Sep­tem­bre 2004 : le qua­trième des six enfants de Denis est admis à l’X, Guil­laume, après l’aîné Lau­rent (88) et le deux­ième Alexan­dre (92), alors que le troisième a inté­gré l’Ensta et la cinquième l’Essec. En 2009, la six­ième intè­gre AgroParis­Tech. 

Depuis le début 2005, il œuvre à la revi­tal­i­sa­tion indus­trielle du Grand Gâti­nais, ter­ri­toire inter­mé­di­aire de la Bour­gogne et de l’Île-de-France.
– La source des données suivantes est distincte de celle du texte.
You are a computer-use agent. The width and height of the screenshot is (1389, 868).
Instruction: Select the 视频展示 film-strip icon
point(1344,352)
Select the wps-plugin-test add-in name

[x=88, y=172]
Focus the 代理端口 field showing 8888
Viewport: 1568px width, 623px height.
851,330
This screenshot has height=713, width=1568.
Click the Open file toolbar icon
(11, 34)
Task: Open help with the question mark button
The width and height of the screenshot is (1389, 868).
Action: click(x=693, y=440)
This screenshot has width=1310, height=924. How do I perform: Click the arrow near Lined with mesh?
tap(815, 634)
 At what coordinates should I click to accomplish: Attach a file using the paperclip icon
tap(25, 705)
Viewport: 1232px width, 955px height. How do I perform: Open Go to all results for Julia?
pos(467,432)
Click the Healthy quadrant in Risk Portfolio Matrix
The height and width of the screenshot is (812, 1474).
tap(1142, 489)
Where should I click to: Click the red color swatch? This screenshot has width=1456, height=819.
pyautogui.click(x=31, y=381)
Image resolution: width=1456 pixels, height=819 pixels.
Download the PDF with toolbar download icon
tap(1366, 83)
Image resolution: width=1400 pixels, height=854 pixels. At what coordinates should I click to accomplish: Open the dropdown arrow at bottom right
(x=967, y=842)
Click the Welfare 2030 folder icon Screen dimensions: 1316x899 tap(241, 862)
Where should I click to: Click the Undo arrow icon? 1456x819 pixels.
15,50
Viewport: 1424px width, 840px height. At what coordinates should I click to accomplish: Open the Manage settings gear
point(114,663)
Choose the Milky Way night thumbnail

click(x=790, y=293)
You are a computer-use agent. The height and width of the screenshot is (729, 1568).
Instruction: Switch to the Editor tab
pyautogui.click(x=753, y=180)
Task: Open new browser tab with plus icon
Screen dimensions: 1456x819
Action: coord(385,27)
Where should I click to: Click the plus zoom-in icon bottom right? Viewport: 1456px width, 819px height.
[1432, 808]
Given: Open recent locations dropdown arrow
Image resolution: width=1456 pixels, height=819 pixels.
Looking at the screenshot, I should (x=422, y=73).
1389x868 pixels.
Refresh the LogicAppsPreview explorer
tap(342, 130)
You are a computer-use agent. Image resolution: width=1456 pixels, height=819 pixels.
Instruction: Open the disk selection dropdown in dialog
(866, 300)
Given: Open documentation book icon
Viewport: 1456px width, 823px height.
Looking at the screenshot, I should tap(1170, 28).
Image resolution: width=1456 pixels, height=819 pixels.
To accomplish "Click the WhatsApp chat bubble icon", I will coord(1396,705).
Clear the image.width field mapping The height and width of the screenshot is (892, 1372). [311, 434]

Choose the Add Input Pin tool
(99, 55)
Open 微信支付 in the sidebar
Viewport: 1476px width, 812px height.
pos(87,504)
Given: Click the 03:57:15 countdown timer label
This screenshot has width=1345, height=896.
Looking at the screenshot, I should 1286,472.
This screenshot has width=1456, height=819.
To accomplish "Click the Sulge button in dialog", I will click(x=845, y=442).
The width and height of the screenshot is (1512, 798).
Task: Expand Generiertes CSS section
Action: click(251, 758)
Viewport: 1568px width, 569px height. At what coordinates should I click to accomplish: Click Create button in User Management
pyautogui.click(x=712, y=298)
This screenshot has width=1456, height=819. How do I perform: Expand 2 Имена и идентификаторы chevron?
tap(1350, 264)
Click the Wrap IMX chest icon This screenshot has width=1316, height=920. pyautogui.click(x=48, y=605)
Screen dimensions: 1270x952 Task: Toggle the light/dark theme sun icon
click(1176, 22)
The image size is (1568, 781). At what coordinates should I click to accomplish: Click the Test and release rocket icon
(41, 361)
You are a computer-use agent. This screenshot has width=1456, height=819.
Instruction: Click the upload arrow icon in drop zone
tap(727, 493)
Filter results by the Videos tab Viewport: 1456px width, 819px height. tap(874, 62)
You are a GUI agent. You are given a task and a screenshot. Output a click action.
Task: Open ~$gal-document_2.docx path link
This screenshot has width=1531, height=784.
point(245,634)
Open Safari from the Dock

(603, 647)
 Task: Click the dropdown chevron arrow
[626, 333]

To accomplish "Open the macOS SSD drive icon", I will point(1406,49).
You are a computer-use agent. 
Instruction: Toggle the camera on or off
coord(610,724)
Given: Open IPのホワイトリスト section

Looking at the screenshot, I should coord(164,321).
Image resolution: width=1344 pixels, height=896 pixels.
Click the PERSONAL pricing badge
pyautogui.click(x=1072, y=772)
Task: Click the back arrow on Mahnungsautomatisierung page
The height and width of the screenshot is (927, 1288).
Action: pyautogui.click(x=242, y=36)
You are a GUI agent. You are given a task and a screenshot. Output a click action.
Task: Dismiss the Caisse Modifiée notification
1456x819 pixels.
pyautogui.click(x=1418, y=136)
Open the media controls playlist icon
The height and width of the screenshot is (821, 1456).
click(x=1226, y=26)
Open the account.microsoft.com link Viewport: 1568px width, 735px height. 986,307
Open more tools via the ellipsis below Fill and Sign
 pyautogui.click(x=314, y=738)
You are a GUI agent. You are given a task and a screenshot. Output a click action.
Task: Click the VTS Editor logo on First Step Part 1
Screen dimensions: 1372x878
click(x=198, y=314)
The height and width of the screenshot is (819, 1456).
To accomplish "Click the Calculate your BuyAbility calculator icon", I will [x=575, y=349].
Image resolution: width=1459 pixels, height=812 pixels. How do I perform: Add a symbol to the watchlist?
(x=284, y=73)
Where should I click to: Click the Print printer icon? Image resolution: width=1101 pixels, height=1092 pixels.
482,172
En 2014, il fête son 70e anniver­saire, réu­nis­sant en Mon­tagne Noire la famille Oulès au grand com­plet : 44 des 48 mem­bres vivants. Ils lui offrent un drone, qui sur­v­ole et pho­togra­phie la ferme familiale.

Pour moi, son tra­jet con­va­inc de la péren­nité d’un cor­don ombil­i­cal rat­tachant notre pays à sa source de vital­ité, la France profonde.


Pour en savoir plus :

Denis Oulès, « Osons l’essaimage ! », La Jaune et la Rouge, n° 584, avril 2003, p. 36–37. « Hand­i­caps soci­aux et avan­tages cul­turels : témoignage et réflex­ions sur leur régu­la­tion sociale », La Jaune et la Rouge, n° 607, août-sep­tem­bre 2005, p. 62–63.